▶ **Instructions for the task**:
Edit the data below by replacing "Select" with "Choose" and leave everything else unchanged. Omit the pictures from your answer.

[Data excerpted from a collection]
....

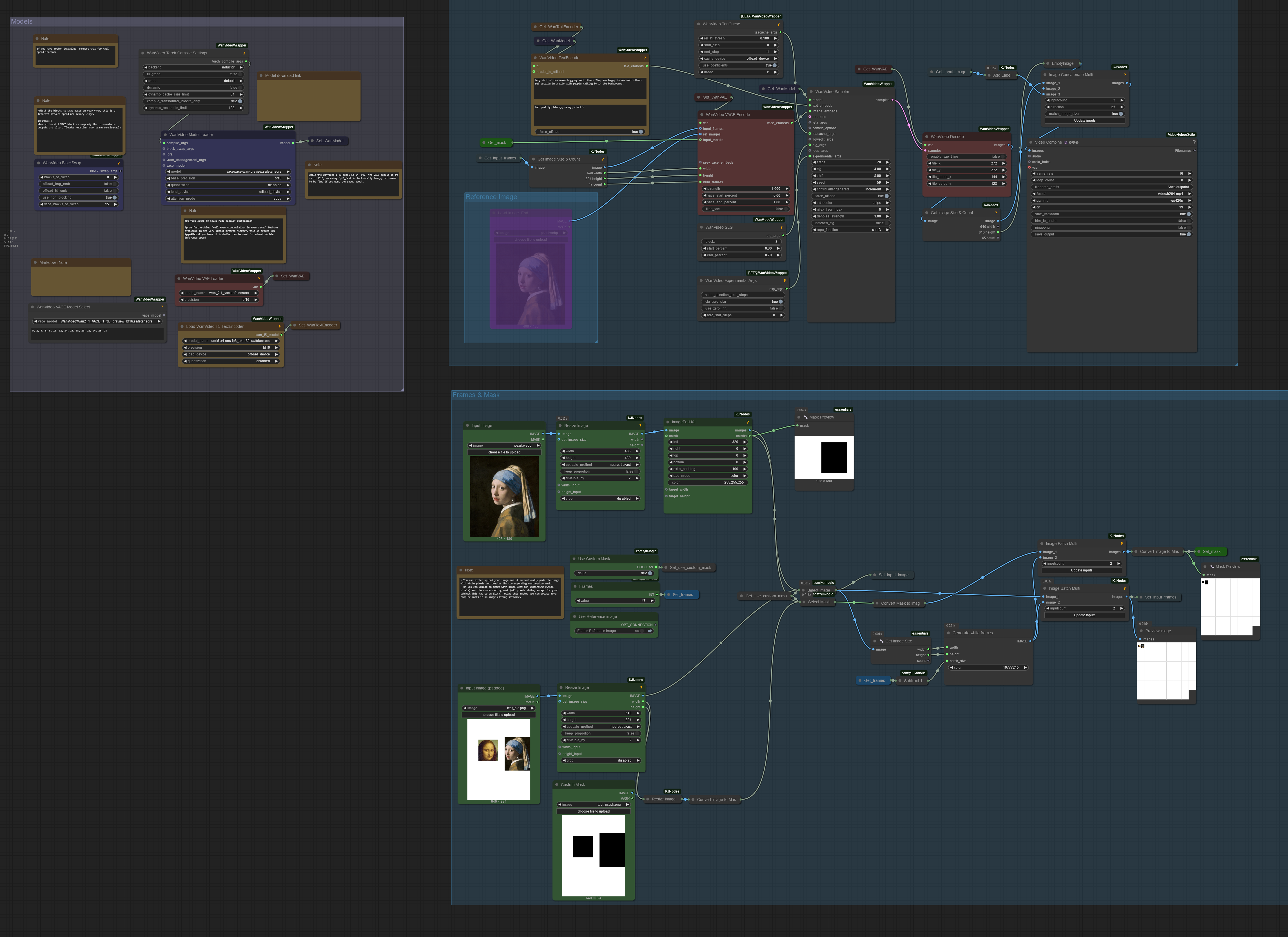Click help icon on WanVideo BlockSwap node
Viewport: 1288px width, 937px height.
[x=119, y=163]
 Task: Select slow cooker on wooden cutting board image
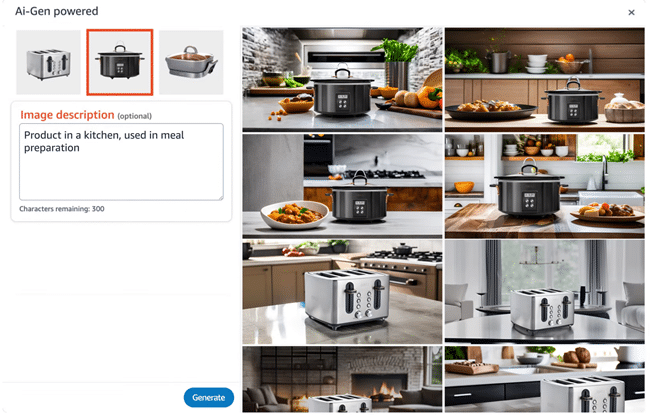[545, 186]
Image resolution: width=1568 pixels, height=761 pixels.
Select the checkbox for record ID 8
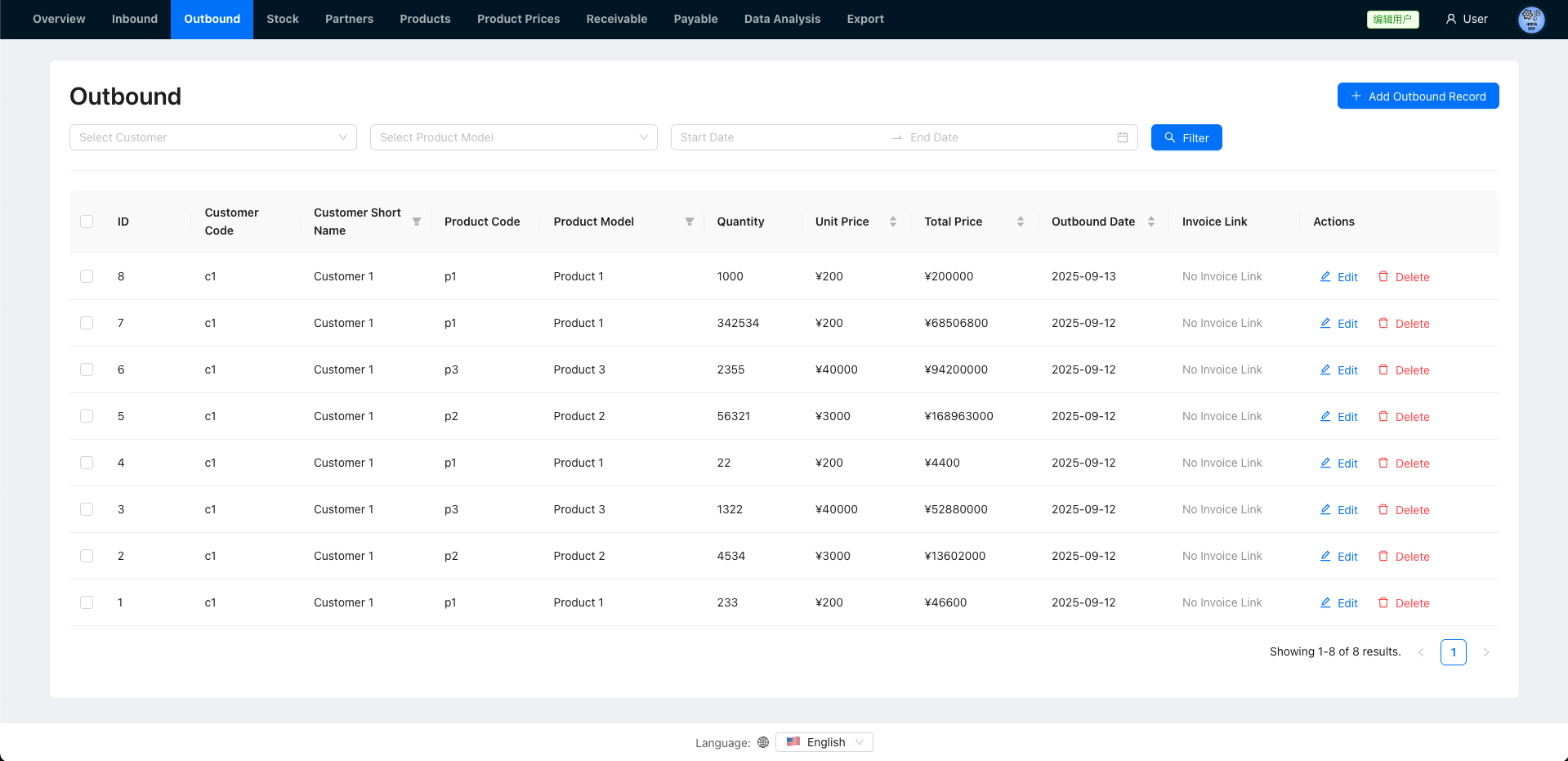coord(87,276)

....

▶ **Exercise solution**:
Click help icon on WanVideo BlockSwap node
Viewport: 1288px width, 937px height.
[x=119, y=163]
 Task: Choose slow cooker on wooden cutting board image
[545, 186]
Image resolution: width=1568 pixels, height=761 pixels.
Choose the checkbox for record ID 8
coord(87,276)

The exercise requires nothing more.